There have always been timeless human truths. What people like, what they dislike, what they value, what they need and so on. But how we target audiences has grown increasingly sophisticated (and targeted), and with it, so has the need to understand these audiences in greater detail so that brands and institutions can better serve them.

Today’s business leaders face an endless stream of decisions around target markets, pricing, promotion, distribution channels, and product features and benefits. For each unique decision that must account for a variety of factors, there are market research studies and methodologies strategically designed to capture meaningful data to inform these decisions.

What is market research?

Market research is the action or activity of gathering information about market needs and preferences. This affects every aspect of the business – including brandproductcustomer service, marketing and sales. By understanding how your audience feels and behaves, you can then take steps to meet those needs and mitigate the risk of an experience gap – which is what your audience expects you deliver versus what you actually deliver.

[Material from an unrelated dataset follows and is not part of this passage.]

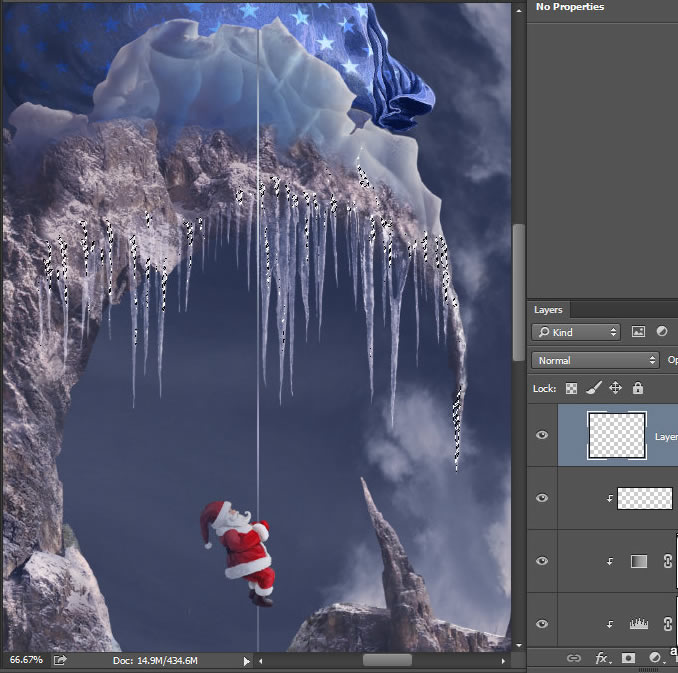Viewport: 678px width, 673px height.
Task: Toggle lock transparent pixels
Action: (572, 388)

Market research helps marketers look like rock stars by helping them avoid mistakes, stay on message, and predict customer needs. It’s marketing’s job to leverage research to reach the best possible solution based on the research available. Then, they must implement the solution, modify the solution, and successfully deliver that solution to the market.

Market research often focuses on understanding:

  • The customer (purchasers, consumers, influencers)
  • The company (product design, promotion, pricing, placement, service, sales)
  • The competitors (and how their market offerings interact in the market environment)

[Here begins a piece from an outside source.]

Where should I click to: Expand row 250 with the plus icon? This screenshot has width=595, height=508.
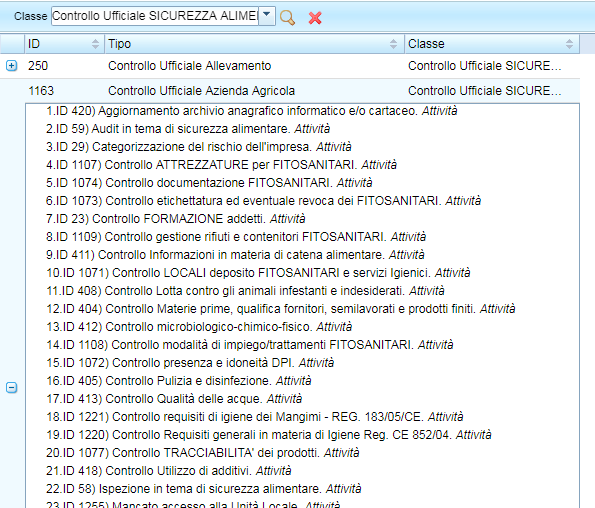pos(12,66)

Traditionally there have been people very good at undertaking this research, and a reliance from businesses on their ability to do it. And this will always be the case in some capacity, as brands are guided by their internal capacity, expertise and budgets. However, this model meant that brands struggled to keep up with the pace of change and customers would suffer because their needs were not being wholly met with point-in-time market research.

  • Who are my consumers, and how should I segment and prioritise them?
  • What are they looking for within my category?
  • How much are they buying, and what are their purchase triggers, barriers, and buying habits?
  • Will my marketing and communications efforts resonate?
  • Is my brand healthy?
  • What product features matter most?
  • Is my product ready for launch?
  • Are my pricing and packaging plans optimised?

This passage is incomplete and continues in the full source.